**INFORMATION PROVIDED:**
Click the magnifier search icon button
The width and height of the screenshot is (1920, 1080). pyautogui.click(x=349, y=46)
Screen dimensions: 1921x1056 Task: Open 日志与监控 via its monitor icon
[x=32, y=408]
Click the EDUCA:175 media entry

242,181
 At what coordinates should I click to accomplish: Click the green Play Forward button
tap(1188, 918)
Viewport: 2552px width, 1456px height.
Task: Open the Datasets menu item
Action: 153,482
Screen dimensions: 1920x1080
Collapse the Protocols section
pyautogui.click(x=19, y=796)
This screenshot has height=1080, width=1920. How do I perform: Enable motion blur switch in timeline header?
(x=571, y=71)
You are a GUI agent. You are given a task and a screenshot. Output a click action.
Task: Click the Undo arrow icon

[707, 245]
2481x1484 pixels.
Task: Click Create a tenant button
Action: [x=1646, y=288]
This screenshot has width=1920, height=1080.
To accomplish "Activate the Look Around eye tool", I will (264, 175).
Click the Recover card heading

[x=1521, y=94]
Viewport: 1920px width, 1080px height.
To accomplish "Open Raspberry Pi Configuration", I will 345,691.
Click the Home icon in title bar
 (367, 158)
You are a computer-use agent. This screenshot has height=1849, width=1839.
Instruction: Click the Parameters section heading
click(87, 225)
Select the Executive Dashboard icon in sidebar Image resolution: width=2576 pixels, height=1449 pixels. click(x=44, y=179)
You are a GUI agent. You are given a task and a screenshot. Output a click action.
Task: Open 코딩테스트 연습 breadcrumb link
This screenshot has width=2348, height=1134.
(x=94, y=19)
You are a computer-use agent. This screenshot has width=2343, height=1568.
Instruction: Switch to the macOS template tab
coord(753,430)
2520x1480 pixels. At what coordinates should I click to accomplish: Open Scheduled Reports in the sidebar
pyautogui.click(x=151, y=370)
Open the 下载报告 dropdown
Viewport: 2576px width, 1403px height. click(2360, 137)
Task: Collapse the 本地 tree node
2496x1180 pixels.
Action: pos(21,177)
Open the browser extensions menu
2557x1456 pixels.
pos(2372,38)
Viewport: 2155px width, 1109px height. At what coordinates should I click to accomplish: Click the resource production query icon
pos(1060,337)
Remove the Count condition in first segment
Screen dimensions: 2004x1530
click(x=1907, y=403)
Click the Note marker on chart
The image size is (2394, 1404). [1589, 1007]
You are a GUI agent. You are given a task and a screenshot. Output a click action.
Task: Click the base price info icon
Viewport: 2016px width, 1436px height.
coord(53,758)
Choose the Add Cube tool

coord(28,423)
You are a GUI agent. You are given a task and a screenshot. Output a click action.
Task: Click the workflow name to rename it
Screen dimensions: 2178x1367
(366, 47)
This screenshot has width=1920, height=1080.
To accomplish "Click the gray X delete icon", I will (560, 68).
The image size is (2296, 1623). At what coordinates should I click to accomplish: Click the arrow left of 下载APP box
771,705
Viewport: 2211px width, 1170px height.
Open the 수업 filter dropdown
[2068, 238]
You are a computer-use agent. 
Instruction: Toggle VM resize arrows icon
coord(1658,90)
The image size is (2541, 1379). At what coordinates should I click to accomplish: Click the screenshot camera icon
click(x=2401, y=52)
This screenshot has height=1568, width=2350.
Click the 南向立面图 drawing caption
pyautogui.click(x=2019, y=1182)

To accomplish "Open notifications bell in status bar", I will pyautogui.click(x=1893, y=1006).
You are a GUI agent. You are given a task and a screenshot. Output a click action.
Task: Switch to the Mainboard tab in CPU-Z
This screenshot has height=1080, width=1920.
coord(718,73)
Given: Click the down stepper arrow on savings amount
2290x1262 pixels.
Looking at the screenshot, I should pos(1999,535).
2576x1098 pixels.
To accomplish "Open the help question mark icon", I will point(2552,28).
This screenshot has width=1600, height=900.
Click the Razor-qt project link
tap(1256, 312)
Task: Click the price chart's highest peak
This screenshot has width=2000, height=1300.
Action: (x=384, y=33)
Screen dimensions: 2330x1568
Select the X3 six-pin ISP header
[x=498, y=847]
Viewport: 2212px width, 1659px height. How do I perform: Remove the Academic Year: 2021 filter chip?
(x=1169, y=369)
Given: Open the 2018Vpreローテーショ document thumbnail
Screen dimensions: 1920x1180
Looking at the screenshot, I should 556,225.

**REQUIREMENT:** Which lines contain "price"? Copy each of them from the listing.

**YOUR RESPONSE:**
Task: Click the base price info icon
Task: Click the price chart's highest peak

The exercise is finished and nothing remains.